Os estudos científicos já apontaram que planta milagrosa como é conhecida pode ter 35% de proteína depois
de desidratada, quase o mesmo percentual encontrado na carne. Ela também possui cálcio, potássio, ferro, vitamina A e diversos outros nutrientes.
Nas refeições, podem ser usadas tanto as folhas quanto os talos. É possível também fazer farinhas que podem ser utilizadas em bolos, pães e
biscoitos.
No sítio, quem cultiva a planta há 10 anos é a enfermeira Noeli Pinheiro. As primeiras sementes foram trazidas do Espírito Santo,
mas a espécie tem origem asiática. "Ela é uma superplanta, um super-alimento", conta Noeli.

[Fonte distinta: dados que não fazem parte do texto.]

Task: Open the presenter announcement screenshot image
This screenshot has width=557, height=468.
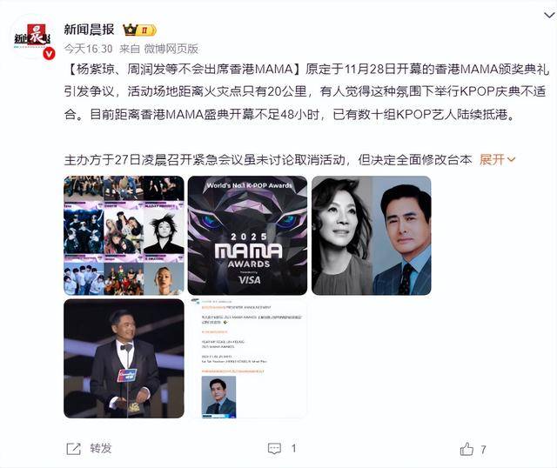Action: coord(247,358)
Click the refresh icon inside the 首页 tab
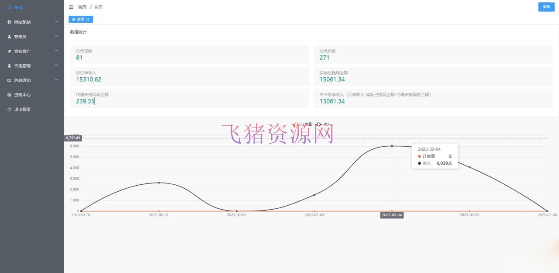Viewport: 559px width, 273px height. point(87,19)
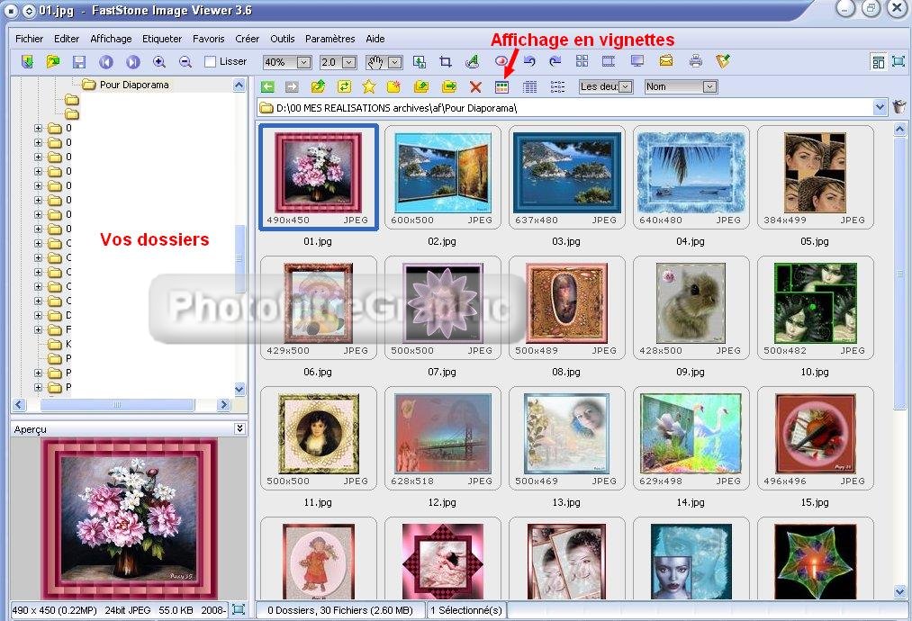Expand the first collapsed folder in tree
912x621 pixels.
39,128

A Epagri também estuda a planta.
"A Moringa é de fácil cultivo, fácil colheita, depende de pouco manejo", reforça o pesquisador da Epagri Rafael Morales.
Pesquisas
Em Pato Branco, pesquisadores da Universidade Tecnológica Federal do Paraná (UTFPR), descobriram a capacidade da Moringa em
inibir a ação de radicais livres, o que ajuda a prevenir doença como o câncer.
"Os nossos resultados comprovam que as folhas de Moringa
Oleifera, além de apresentarem um elevado potencial nutricional, também apresentam um elevado potencial biológico, principalmente de capacidade antioxidante",
disse a doutora em Ciências Tatiane Oldoni.
Estão sendo realizados também estudos sobre o uso da planta na purificação da
água. As sementes colocadas em água barrenta deixam em duas horas transparente.